Свои тревоги я изложила мужу. Он пожал плечами и сказал: «Зато там хороший роддом и отличные врачи, даже если не думать о том, что там отличный климат».

Месяц после этого мы спорили. Мы спорили в кровати, в машине, в шезлонгах на даче, по телефону. Я находила и «в-десятых», и еще миллион аргументов против. Муж говорил просто: «Я хочу, чтобы тебе было хорошо». Абсолютно измотав нервы себе и окружающим, в сотый раз перечитав отзывы о столичных роддомах, пережив ненужное мне лечение антибиотиками и воспоследовавший за ним приступ дерматита, я разозлилась на отечественную медицину, пришла к мужу и сказала: «Окей, отправляй меня».

Oh la la Constantine

Вскоре я, мой увесистый живот и справка от врача о том, что мне можно лететь, гордо гуляли по терминалу Е аэропорта Шереметьево. В сумке как главную ценность я несла переведенное на английский язык медицинское досье. Самолет оказался практически полностью в моем распоряжении – кроме меня августовским вечером во Францию летели три человека. Ребенок дремал в животе и не обратил никакого внимания на перегрузки взлета и посадки. Через несколько часов я уже гуляла под пальмами, наслаждаясь теплом, морем и прочими радостями (включая кофейные эклеры). Через пару дней я познакомилась по рекомендации подруги мужа с доктором Мело, который мельком просмотрел мое досье: «Близорукость? Варикоз? Отрицательный резус? Перелом копчика? Когда это было? Надя, я вообще не вижу поводов для беспокойства».

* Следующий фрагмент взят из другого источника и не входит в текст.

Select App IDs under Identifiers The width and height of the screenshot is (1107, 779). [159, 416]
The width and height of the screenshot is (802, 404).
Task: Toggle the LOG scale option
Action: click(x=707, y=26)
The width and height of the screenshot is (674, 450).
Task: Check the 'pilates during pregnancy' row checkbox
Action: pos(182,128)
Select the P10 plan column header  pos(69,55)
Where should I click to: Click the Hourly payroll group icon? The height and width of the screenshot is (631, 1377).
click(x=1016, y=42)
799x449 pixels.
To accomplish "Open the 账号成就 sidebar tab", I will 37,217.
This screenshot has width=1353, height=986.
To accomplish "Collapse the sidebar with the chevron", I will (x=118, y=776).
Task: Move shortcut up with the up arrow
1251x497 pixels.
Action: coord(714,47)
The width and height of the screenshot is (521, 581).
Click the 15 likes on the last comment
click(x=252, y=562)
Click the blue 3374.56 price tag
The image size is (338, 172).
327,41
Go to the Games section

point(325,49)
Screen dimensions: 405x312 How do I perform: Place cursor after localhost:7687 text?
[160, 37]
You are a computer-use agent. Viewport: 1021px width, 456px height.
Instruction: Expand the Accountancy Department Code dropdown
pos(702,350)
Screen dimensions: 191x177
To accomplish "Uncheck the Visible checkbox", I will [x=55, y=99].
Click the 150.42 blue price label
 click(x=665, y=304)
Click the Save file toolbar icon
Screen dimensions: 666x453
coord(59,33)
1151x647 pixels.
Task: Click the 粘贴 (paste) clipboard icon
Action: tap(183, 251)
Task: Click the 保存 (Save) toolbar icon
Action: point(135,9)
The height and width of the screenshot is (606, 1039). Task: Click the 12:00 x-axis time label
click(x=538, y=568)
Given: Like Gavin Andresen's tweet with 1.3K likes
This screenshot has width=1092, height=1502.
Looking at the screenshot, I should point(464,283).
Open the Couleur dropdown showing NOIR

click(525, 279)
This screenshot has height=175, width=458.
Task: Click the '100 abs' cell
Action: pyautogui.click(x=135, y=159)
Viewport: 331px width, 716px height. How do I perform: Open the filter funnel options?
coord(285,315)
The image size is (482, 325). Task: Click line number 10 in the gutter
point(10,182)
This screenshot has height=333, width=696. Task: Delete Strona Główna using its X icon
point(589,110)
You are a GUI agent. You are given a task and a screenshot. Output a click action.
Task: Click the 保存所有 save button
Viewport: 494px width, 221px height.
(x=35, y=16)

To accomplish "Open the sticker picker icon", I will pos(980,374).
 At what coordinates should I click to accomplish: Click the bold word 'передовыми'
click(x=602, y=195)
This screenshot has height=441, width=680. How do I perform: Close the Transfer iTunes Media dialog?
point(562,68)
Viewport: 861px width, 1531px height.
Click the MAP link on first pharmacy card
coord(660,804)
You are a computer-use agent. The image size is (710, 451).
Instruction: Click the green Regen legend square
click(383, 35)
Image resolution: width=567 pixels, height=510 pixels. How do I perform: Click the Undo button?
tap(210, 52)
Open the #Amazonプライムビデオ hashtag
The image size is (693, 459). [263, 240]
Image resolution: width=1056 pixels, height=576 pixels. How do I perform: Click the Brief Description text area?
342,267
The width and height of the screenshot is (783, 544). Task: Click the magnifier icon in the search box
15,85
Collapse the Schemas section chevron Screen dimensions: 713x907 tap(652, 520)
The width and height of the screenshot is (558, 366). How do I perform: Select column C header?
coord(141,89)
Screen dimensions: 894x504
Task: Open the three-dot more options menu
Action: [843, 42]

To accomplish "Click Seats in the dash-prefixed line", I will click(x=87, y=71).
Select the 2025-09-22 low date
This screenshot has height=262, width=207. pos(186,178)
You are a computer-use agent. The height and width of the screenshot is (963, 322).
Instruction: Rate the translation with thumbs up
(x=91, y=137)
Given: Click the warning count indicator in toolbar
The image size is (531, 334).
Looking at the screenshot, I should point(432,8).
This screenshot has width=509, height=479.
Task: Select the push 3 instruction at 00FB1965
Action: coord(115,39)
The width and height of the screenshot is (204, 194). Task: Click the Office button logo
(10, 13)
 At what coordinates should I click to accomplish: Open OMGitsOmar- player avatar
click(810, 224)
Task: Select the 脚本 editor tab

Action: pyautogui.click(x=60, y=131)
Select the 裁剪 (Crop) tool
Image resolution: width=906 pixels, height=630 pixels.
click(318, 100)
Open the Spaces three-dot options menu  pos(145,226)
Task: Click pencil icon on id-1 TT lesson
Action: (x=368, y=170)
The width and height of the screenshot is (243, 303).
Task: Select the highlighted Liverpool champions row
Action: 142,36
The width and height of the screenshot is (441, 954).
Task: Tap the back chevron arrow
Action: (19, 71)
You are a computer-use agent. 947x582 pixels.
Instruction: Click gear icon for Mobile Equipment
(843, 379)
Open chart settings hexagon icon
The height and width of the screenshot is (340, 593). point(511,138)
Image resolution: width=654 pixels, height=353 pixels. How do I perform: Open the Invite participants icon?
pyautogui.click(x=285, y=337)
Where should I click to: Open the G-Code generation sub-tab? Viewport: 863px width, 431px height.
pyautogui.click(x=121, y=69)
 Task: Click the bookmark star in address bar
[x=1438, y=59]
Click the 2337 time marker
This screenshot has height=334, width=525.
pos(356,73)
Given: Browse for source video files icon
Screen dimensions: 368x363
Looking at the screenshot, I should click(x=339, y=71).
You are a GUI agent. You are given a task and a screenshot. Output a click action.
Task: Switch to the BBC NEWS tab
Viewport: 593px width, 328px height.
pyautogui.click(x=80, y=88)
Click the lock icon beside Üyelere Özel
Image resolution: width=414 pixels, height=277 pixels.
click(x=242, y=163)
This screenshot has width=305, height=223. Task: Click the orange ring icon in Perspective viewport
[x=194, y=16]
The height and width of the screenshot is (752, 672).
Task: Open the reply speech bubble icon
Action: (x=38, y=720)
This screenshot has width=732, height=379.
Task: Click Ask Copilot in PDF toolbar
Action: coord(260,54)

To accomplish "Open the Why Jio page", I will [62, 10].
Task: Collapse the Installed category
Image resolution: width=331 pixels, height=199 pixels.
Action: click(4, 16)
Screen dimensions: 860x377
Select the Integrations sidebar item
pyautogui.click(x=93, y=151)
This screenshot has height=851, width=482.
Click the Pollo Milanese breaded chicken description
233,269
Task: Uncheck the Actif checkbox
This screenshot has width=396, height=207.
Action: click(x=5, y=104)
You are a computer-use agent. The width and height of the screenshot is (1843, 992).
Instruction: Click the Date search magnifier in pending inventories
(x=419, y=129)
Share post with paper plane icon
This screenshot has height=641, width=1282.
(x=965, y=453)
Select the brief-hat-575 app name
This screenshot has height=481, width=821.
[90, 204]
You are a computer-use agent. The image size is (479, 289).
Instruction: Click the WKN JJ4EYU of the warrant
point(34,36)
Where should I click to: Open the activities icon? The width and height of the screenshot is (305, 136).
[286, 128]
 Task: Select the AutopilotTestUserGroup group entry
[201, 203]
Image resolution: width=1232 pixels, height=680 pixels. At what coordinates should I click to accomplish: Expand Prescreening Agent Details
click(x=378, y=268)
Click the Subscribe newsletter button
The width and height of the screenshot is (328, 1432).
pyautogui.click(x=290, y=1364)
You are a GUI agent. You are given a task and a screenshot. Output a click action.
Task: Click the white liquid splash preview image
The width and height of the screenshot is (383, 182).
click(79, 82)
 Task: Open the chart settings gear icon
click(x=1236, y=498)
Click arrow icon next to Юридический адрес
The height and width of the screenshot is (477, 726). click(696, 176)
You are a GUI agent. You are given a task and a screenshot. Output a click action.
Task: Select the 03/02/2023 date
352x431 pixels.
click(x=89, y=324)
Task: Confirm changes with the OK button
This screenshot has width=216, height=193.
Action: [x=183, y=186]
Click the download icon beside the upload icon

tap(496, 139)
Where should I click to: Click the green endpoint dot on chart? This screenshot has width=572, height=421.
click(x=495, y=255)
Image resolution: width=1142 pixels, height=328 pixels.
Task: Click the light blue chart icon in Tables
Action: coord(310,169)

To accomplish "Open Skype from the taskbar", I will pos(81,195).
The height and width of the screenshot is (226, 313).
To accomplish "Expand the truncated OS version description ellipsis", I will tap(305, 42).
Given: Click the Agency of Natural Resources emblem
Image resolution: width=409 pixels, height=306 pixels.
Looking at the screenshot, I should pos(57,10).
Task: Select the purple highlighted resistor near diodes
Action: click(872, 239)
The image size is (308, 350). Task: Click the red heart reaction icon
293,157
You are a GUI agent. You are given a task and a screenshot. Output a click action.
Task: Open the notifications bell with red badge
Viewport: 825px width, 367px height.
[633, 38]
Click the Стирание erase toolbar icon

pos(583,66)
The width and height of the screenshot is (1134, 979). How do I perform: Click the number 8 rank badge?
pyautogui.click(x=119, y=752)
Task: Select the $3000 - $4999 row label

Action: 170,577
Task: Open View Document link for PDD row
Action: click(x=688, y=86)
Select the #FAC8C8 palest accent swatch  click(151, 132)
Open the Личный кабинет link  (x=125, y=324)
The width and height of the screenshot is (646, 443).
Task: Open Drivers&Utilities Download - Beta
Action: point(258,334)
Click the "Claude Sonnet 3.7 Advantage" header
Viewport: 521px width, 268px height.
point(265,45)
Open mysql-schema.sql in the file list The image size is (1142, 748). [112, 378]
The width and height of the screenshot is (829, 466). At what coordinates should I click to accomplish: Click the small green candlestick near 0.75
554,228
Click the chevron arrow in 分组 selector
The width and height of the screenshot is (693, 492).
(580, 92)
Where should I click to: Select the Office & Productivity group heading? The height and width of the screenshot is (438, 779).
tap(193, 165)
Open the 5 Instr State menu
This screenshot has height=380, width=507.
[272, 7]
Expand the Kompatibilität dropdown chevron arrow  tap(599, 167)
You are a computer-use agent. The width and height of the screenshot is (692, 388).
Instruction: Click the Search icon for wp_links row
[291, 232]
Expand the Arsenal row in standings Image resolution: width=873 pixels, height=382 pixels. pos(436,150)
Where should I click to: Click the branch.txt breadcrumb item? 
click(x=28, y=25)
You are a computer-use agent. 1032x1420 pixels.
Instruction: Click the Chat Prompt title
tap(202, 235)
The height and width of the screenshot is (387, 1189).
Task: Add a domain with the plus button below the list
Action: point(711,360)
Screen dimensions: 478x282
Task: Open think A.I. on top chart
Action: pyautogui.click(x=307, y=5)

После этого оставалось только получать удовольствие и удивляться тому, как все легко. Беременность – это просто и весело, внушал мне мой доктор, сетуя на то, что российские пациентки часто приезжают с совершенно непонятным ему тяжелым настроем. Я старалась не вспоминать антибиотики и дерматит, перепутанные анализы мочи, из-за которых меня чуть не положили под капельницу, и прочие мелкие неприятности в Москве и улыбалась врачу в ответ.

Не знала я только одной важной детали: во французском роддоме карту младенцу заводят еще до его рождения. А в карту надо вписать имя. И когда я пришла сдаваться в роддом, легла под монитор, вдохнула, выдохнула и начала диктовать акушерке данные, она записала все в карту, а затем вытащила новый лист бумаги и сказала: «Перейдем к данным ребенка. Как его зовут?» Я приподнялась и округлила глаза. Она округлила глаза в ответ: «У вас что, еще не придумано ребенку имя?!» Чувствуя, что я нарушаю этикет, нормы и правила, я откинулась на кушетку и невозмутимо сказала: «Как это не придумано, придумано! Записывайте, спеллингую. Кей, оу, эн, эс, ти, эй…» Акушерка довольно сказала: «А, Константан, во Франции тоже есть такое имя. Через «си» запишем или через «кей»? И фамилию давайте проспеллингуем, она у вас очень сложная!»